Firstly, it estranges species-life and individual life, and, secondly,
it turns the latter, in its abstract form, into the purpose of the former,
also in its abstract and estranged form. For in the first place labour,
life activity, productive life itself, appears to man only as a means
for the satisfaction of a need, the need to preserve physical existence.
But productive life is species-life. It is life-producing life. The whole
character of a species, its species-character, resides in the nature of
its life activity, and free conscious activity constitutes the species-character
of man. Life appears only as a means of life.
.... The animal is immediately one with its
life activity. It is not distinct from that activity; it is that activity.
Man makes his life activity itself an object of his will and consciousness.
He has conscious life activity. It is not a determination with which he
directly merges. Conscious life activity directly distinguishes man from
animal life activity.
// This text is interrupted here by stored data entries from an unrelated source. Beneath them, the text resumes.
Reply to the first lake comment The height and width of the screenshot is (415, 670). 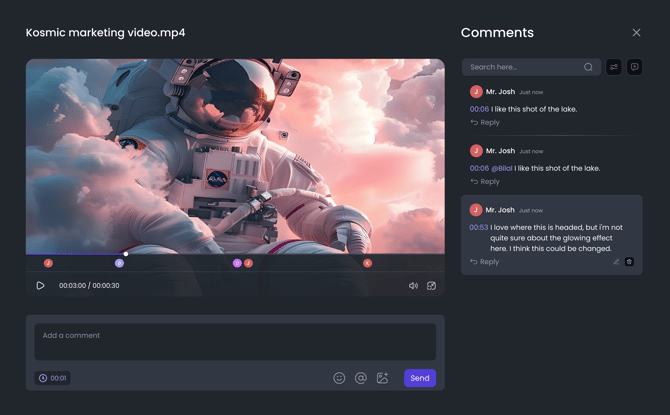point(485,123)
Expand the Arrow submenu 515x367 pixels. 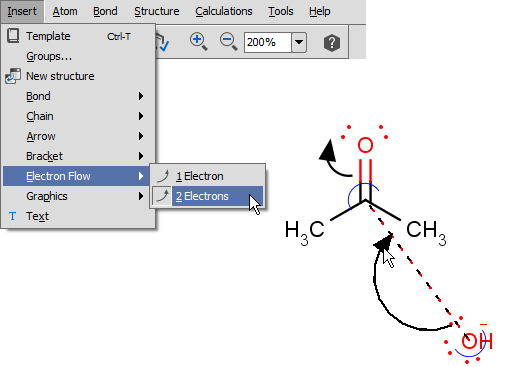79,136
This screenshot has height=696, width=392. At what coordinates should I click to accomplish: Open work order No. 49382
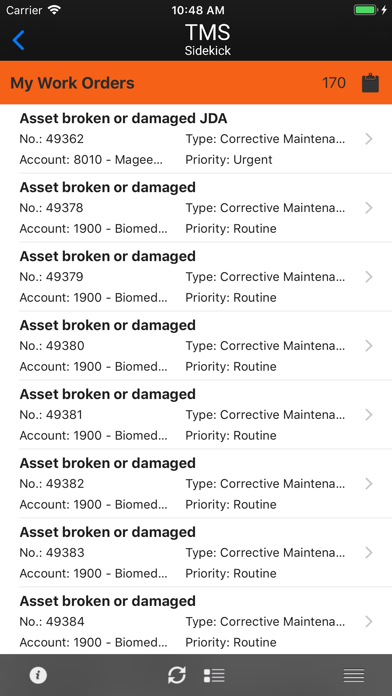196,483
Only because of that is he a species-being. Or,
rather, he is a conscious being --i.e., his own life is an object for
him, only because he is a species-being. Only because of that is his activity
free activity. Estranged labour reverses the relationship so that man,
just because he is a conscious being, makes his life activity, his essential
being [Wesen], a mere means for his existence.
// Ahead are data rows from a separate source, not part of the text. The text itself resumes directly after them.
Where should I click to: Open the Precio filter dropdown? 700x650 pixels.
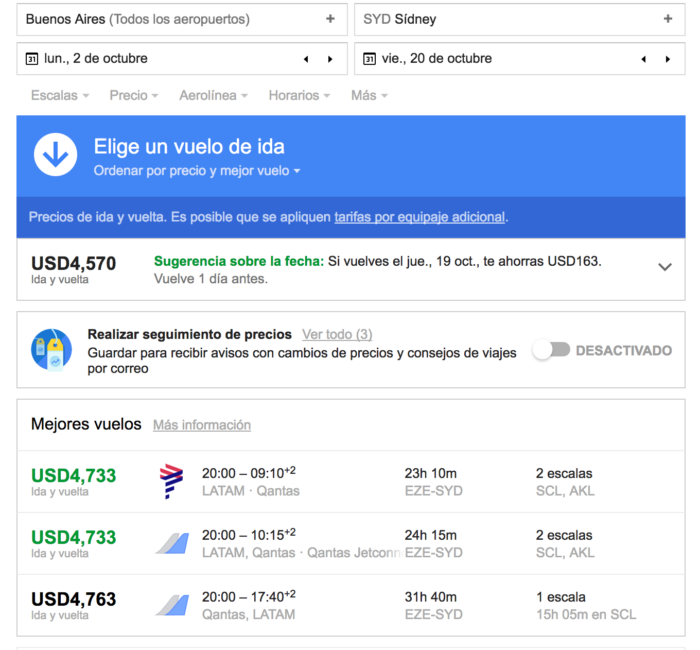pos(134,96)
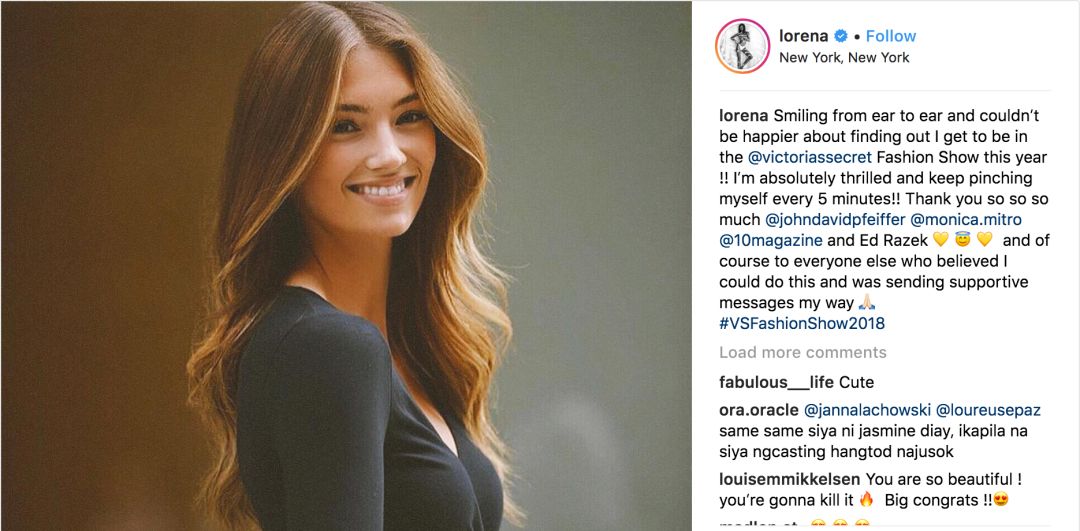Open ora.oracle's profile from comments
The image size is (1080, 531).
click(758, 411)
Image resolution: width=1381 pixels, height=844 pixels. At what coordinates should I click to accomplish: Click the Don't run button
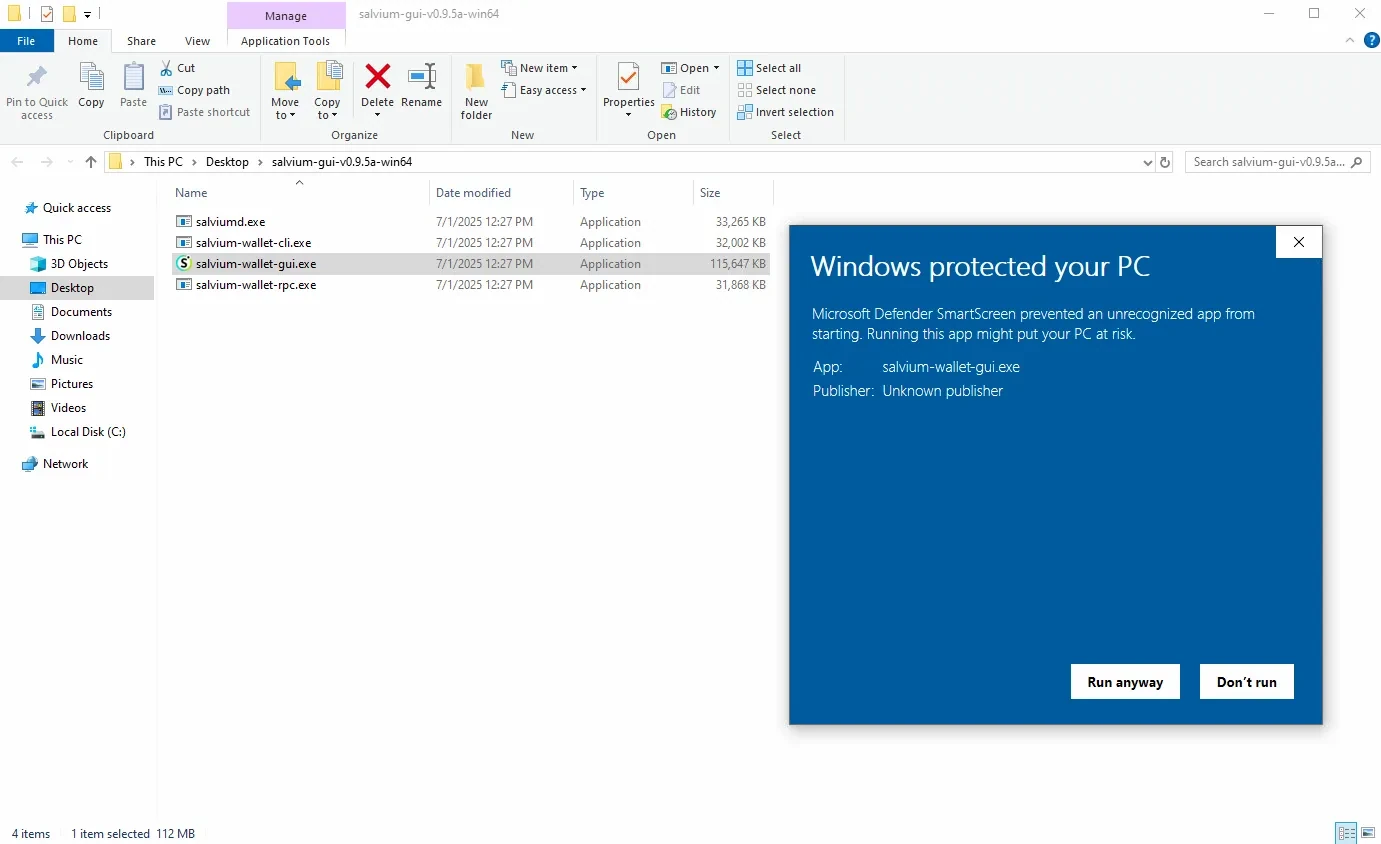(1246, 682)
.... The practical creation of an objective
world, the fashioning of inorganic nature, is proof that man is a conscious
species-being--i.e., a being which treats the species as its own essential
being or itself as a species-being. It is true that animals also produce.
They build nests and dwelling, like the bee, the beaver, the ant, etc.
But they produce only their own immediate needs or those of their young;
they produce only when immediate physical need compels them to do so,
while man produces even when he is free from physical need and truly produces
only in freedom from such need; they produce only themselves, while man
reproduces the whole of nature; their products belong immediately to their
physical bodies, while man freely confronts his own product. Animals produce
only according to the standards and needs of the species to which they
belong, while man is capable of producing according to the standards of
every species and of applying to each object its inherent standard; hence,
man also produces in accordance with the laws of beauty.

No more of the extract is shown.